I have access to an HP Z8 workstation with:

  • CPU: Dual Xeon (plenty of cores/threads)

  • GPU: NVIDIA RTX A5000 (Ampere, 24 GB VRAM)

  • System RAM: 128 GB

  • Storage: NVMe SSD (≥ 2 TB)

  • OS plan: Ubuntu 22.04 LTS + latest NVIDIA driver + Docker + NVIDIA Container Toolkit

My questions

  1. Is RTX A5000 (24 GB VRAM) + 128 GB RAM realistically enough to run:

    • gpt-oss-120B GGUF (~63 GB),

    • DeepSeek Coder 6.7B,

    • and Qwen3-Embedding-4B
      inside the multi-agent chatbot stack for a single interactive user (or at most 1–2 users at a time) without everything crawling?

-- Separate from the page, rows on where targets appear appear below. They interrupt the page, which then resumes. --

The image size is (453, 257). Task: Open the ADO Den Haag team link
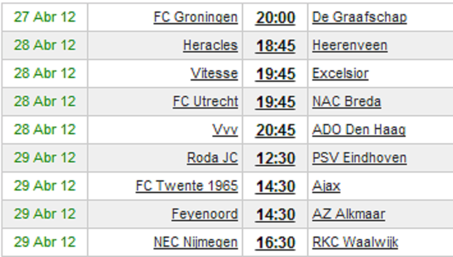tap(359, 130)
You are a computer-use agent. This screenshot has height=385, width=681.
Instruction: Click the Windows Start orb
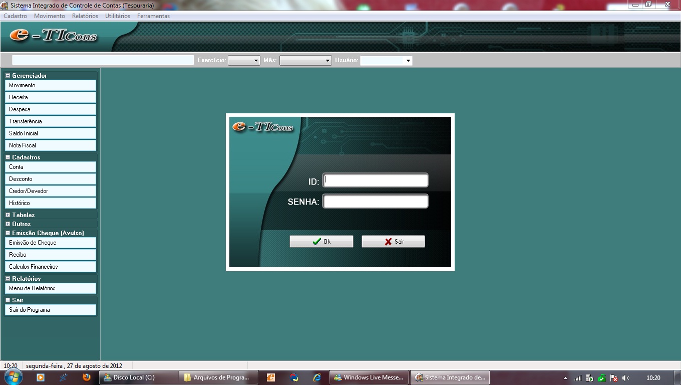pyautogui.click(x=13, y=377)
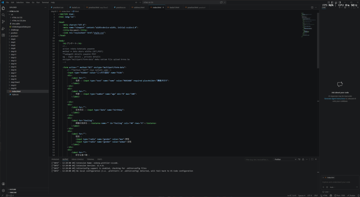
Task: Open the Extensions view
Action: tap(3, 35)
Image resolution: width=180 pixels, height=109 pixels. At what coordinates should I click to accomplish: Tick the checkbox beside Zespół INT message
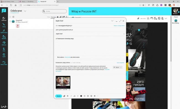click(10, 21)
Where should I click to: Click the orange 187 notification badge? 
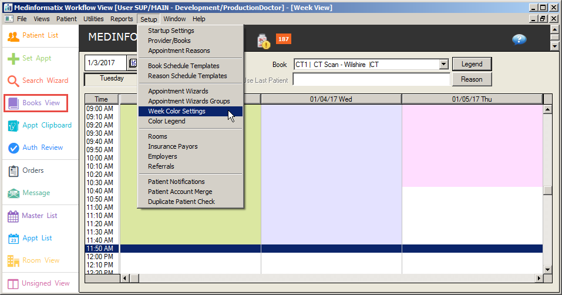tap(284, 39)
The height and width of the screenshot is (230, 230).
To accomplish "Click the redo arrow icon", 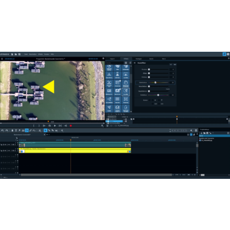I will pos(6,131).
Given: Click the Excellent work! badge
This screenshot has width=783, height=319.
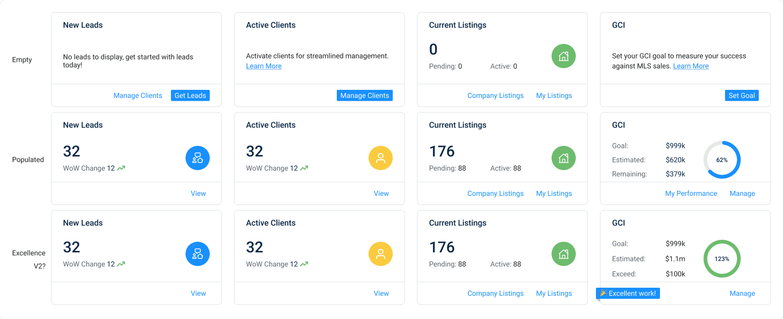Looking at the screenshot, I should click(x=628, y=293).
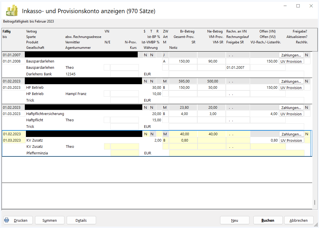
Task: Maximize the Inkasso window
Action: click(298, 6)
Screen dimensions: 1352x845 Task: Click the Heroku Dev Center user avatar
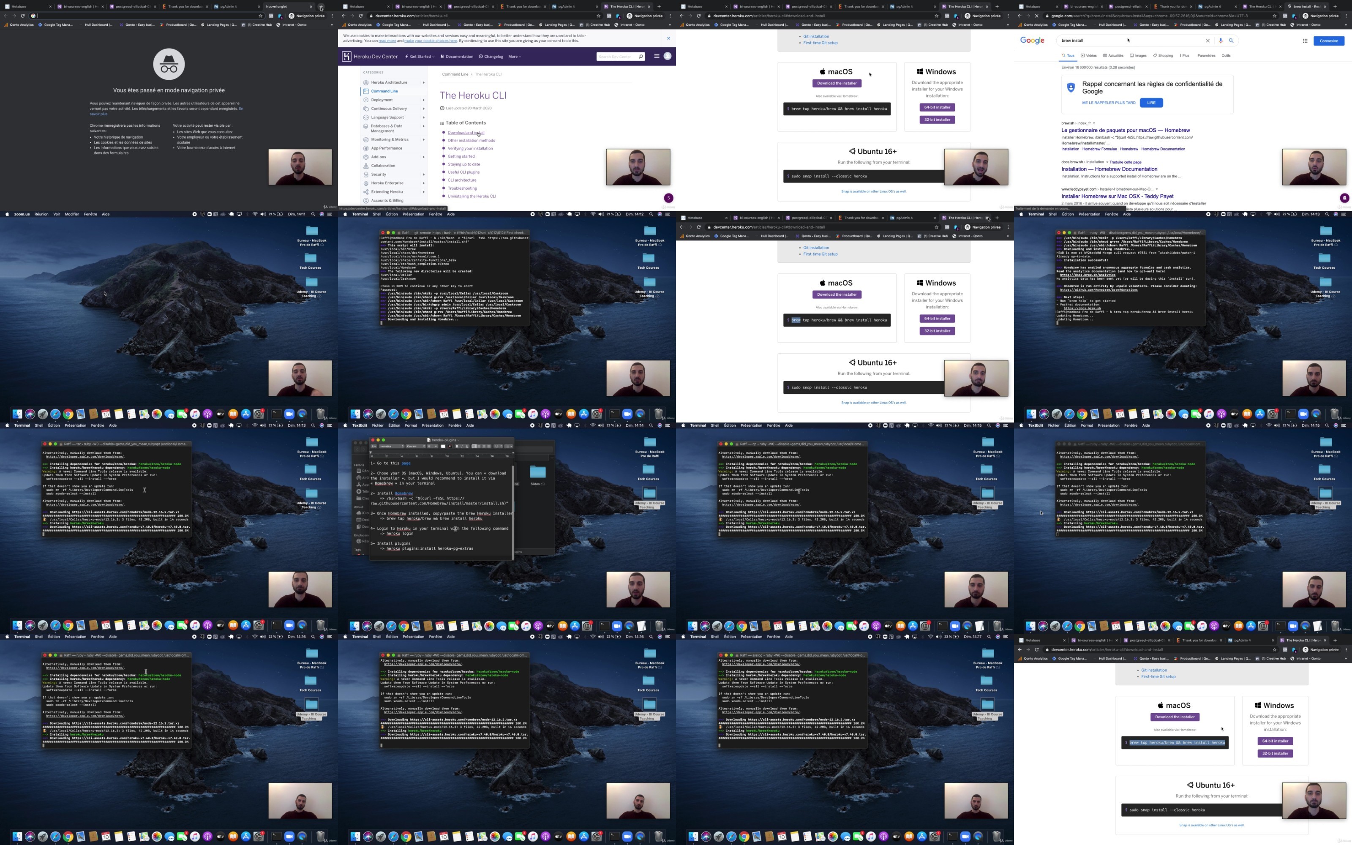click(667, 56)
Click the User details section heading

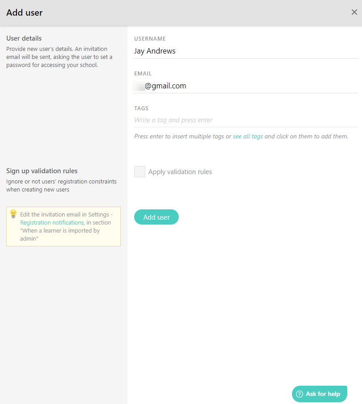point(24,38)
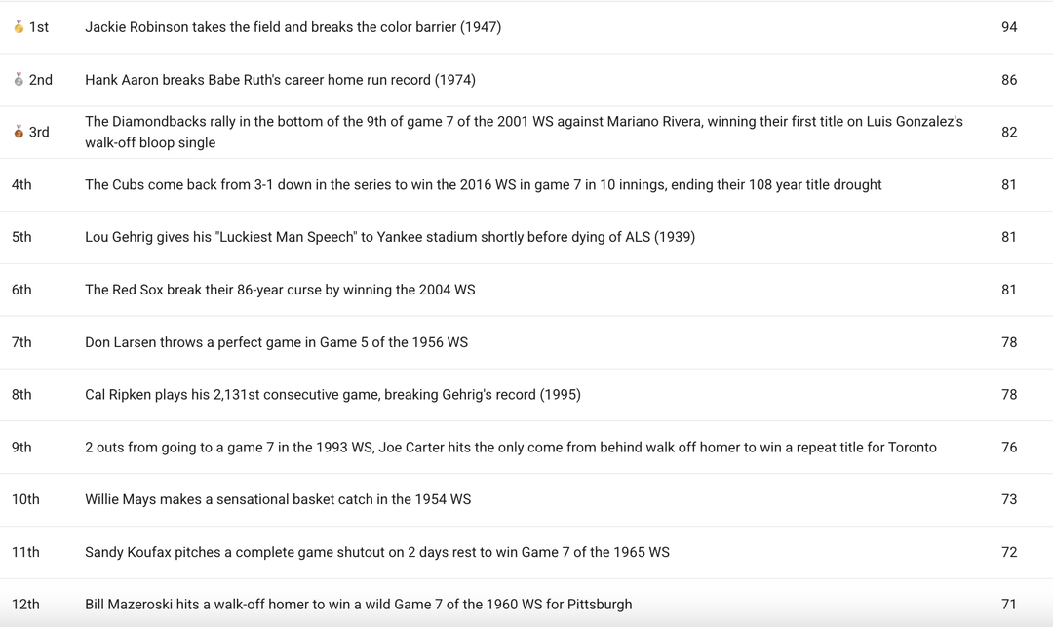Click the score 94 in the first row
This screenshot has height=627, width=1053.
point(1009,27)
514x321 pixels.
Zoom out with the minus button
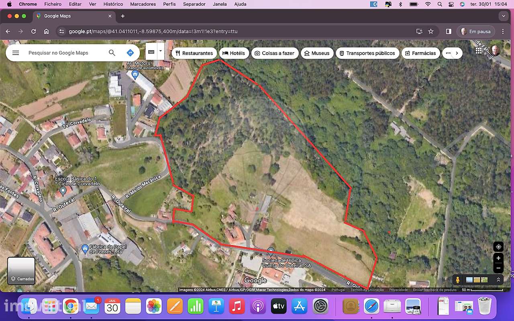(x=498, y=268)
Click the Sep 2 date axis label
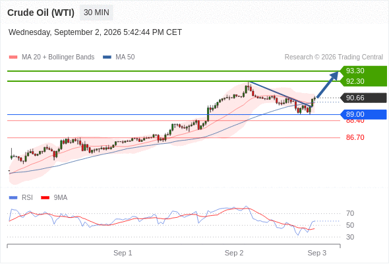389x264 pixels. [234, 253]
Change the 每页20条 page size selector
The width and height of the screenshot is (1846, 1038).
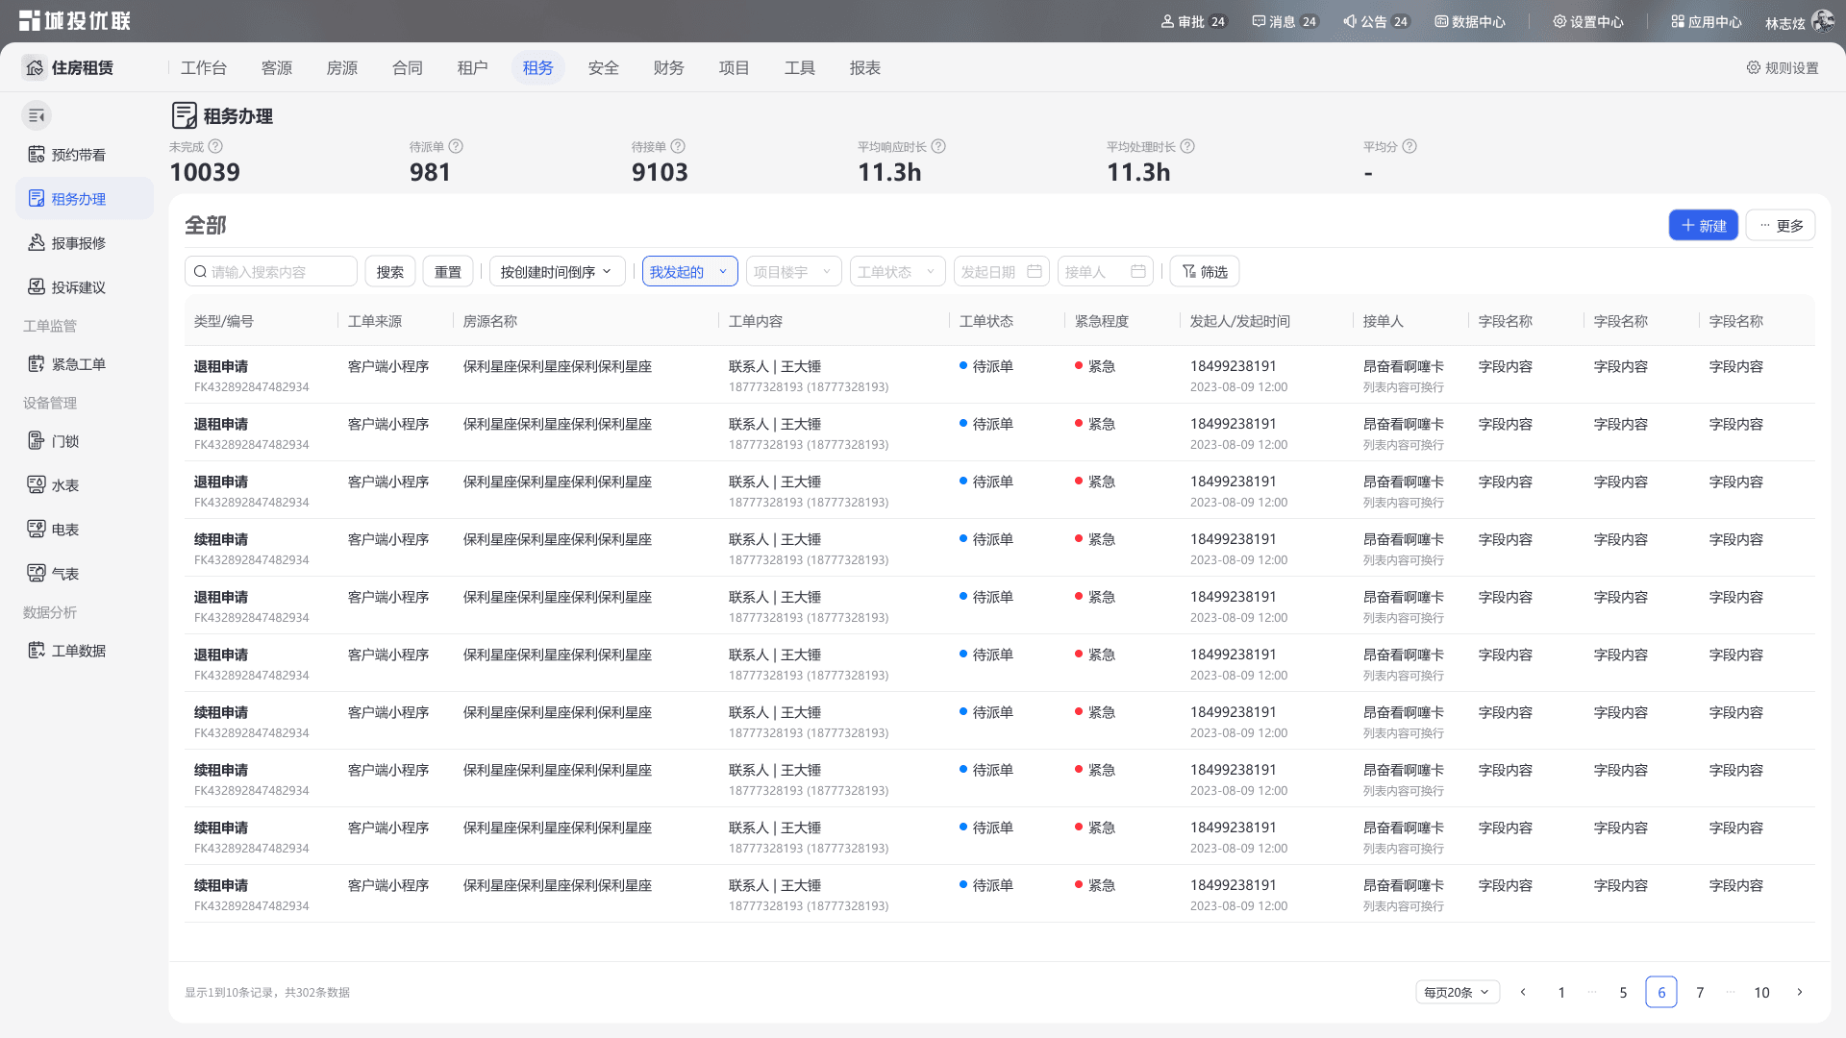(1458, 992)
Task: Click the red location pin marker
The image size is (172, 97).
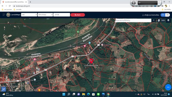Action: tap(91, 61)
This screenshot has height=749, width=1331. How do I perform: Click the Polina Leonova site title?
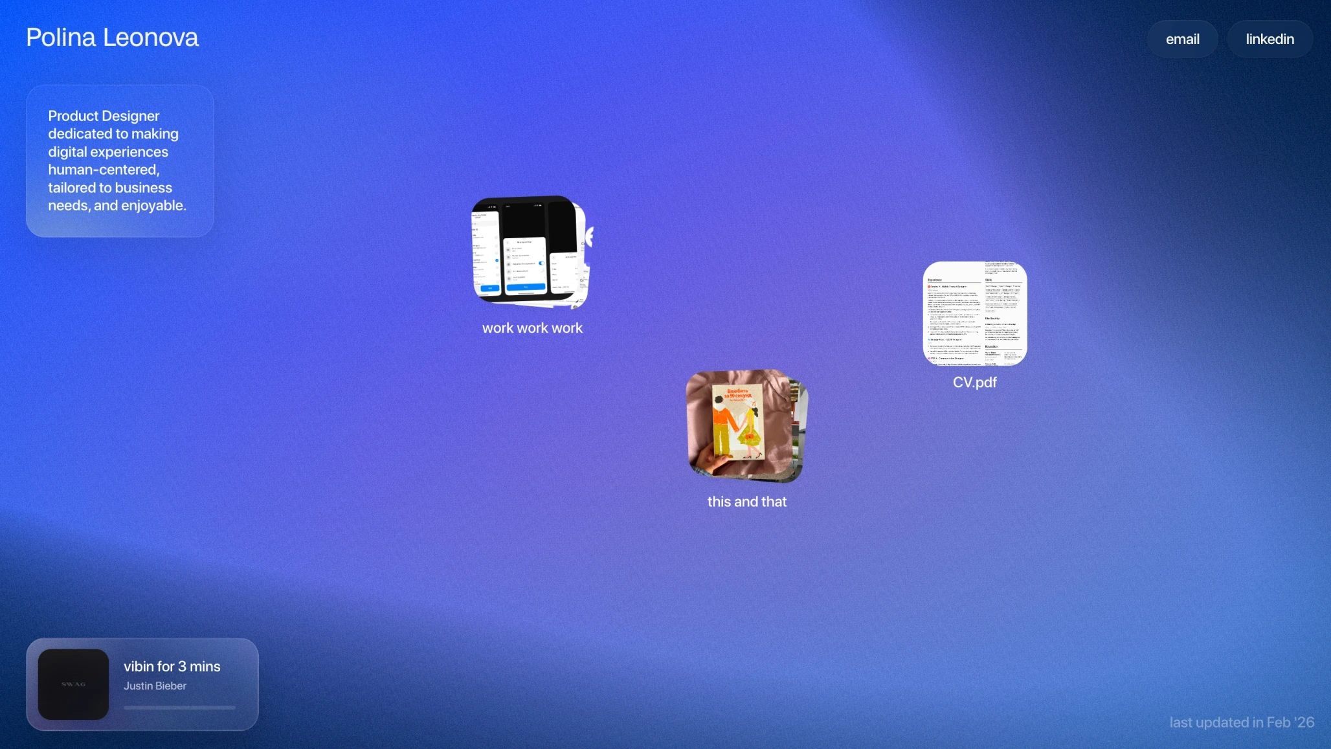[x=112, y=38]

  2. If yes, what kind of throughput / token rate / latency should I realistically expect on this class of GPU?
    Rough ballpark is fine: e.g., “~X tokens/sec for 120B GGUF” or “expect ~Y seconds for a ~200-token reply”.

  3. Are there any recommended configuration tweaks for this hardware?

    • Quantization level for gpt-oss-120B (Q4 vs Q5 vs others)?

    • Suggested llama.cpp parameters (GPU layers, batch size, threads) on a 24 GB card?

    • Limits on context length or max tokens to avoid thrashing RAM / swap?

  4. If VRAM is not sufficient and a significant portion of the 120B model has to stay in host RAM (offloading/swap):

    • How much system RAM would you consider a practical minimum to keep the pilot reliable for just one person at a time in a booth?

    • Any guidelines or rules-of-thumb for VRAM vs host RAM split (e.g., “X GB VRAM + Y GB RAM is okay for 120B GGUF, below that it becomes unstable or painfully slow”)?

  5. For this use case (workstation pilot, no DGX), would you recommend:

    • Sticking to Ubuntu 22.04 LTS, or is 24.04 LTS also officially fine for this toolchain (drivers, CUDA, NVIDIA Container Toolkit, DGX Spark playbooks)?

    • Any known pitfalls or version combinations to avoid?

  6. Finally, if you consider this setup borderline, what would you list as a “comfortable minimum” for:

    • VRAM (per GPU)

    • System RAM
      for running this specific multi-agent chatbot playbook with gpt-oss-120B for 1–2 concurrent users?

I’m not trying to build a production multi-tenant service here; just want a stable, realistic pilot environment where people at a booth can interact with the chatbot and RAG demo without embarrassing instability or 30+ second waits per answer.

Any guidance or concrete numbers from people who’ve run this playbook (or similar 120B GGUF setups) on workstation-class hardware would be greatly appreciated.

Thanks in advance.

Are you asking to run Spark plabyook on a non-Spark platform? You are welcome to use the playbook as a basis for experimentation, but the assets/images referenced have been built for different CPU platforms (x86 vs arm), and GPU architectures (Ampere vs. GB10). Mixing GPU Frame buffer + Host memory for inference is non-trivial.